Berlatarbelakang yang lain. Pendidikan Ponco mandeg sampai jenjang SMA. Sementara Silo berkesempatan mengenyam ilmu di IKIP Yogyakarta hingga S-3.
Beruntung mereka bekerja dalam lingkungan yang sama. Silo meskipun masih muda sudah dipercaya menjadi asisten Bupati. Sementara Ponco, pasukan Satpol PP. Sehingga hampir saban hari pasca-bekerja. Ponco dan Silo mengistiqomahkan kebiasaan lama. Kongko-kongko. Ngopi-ngopi. Tapi no smoking.
Sebenarnya, saat di SD, rangking Ponco lebih baik dari Silo. Sehingga meski senjang taraf pendidikannya, tapi Ponco mampu mengimbangi Silo saat bergulat pikir dalam 'guyon maton' mereka. Ya. Mereka sering berdiskusi soal apa saja. Se-mood mereka. Asiknya, dua-duanya hoby membaca buku-buku tebal dan menulis di blog "Nitizen_Bersatu".

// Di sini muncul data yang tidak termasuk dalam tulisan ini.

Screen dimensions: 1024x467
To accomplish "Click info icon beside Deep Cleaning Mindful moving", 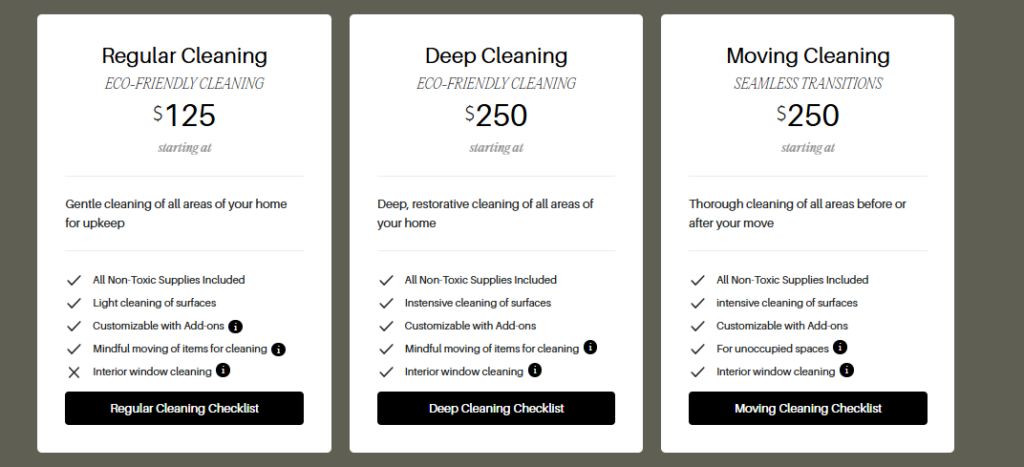I will pyautogui.click(x=591, y=348).
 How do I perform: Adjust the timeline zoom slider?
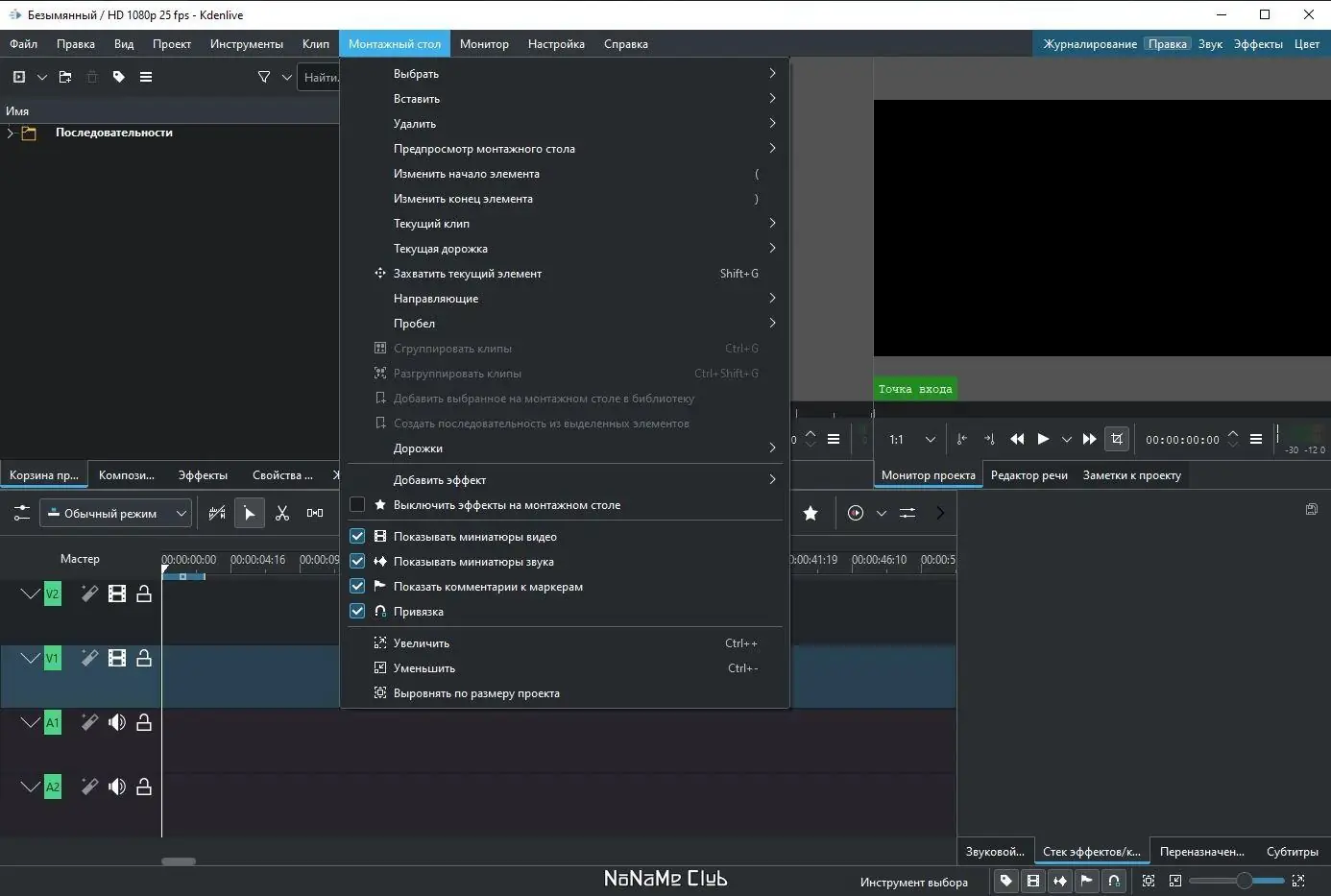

Kali ini mereka berdiskusi tentang isi buku Negara Paripurna-nya Yudi Latif, bab Ketuhanan Yang Maha Esa.
Ponco: Kak Silo, aku penasaran, kenapa sila pertama itu "Ketuhanan Yang Maha Esa"? Kenapa bukan langsung tentang persatuan atau keadilan?
Silo: Pertanyaan bagus, Ponco. Sila "Ketuhanan Yang Maha Esa" ditempatkan pertama karena nilai-nilai keagamaan dan spiritualitas merupakan landasan moral bangsa. Indonesia adalah negara yang menghormati keberagaman agama, tapi tetap memiliki prinsip bahwa hidup bernegara harus berlandaskan pada moralitas yang bersumber dari nilai-nilai ketuhanan.
Ponco: Jadi, sila ini lebih ke arah moral ya, Kak? Tapi kok dulu ada perdebatan soal sila ini?
Silo: Betul. Perdebatan muncul karena Indonesia itu sangat beragam. Ada kelompok yang menginginkan dasar negara lebih menonjolkan aspek religius tertentu, khususnya Islam, sementara yang lain ingin dasar negara yang inklusif untuk semua agama.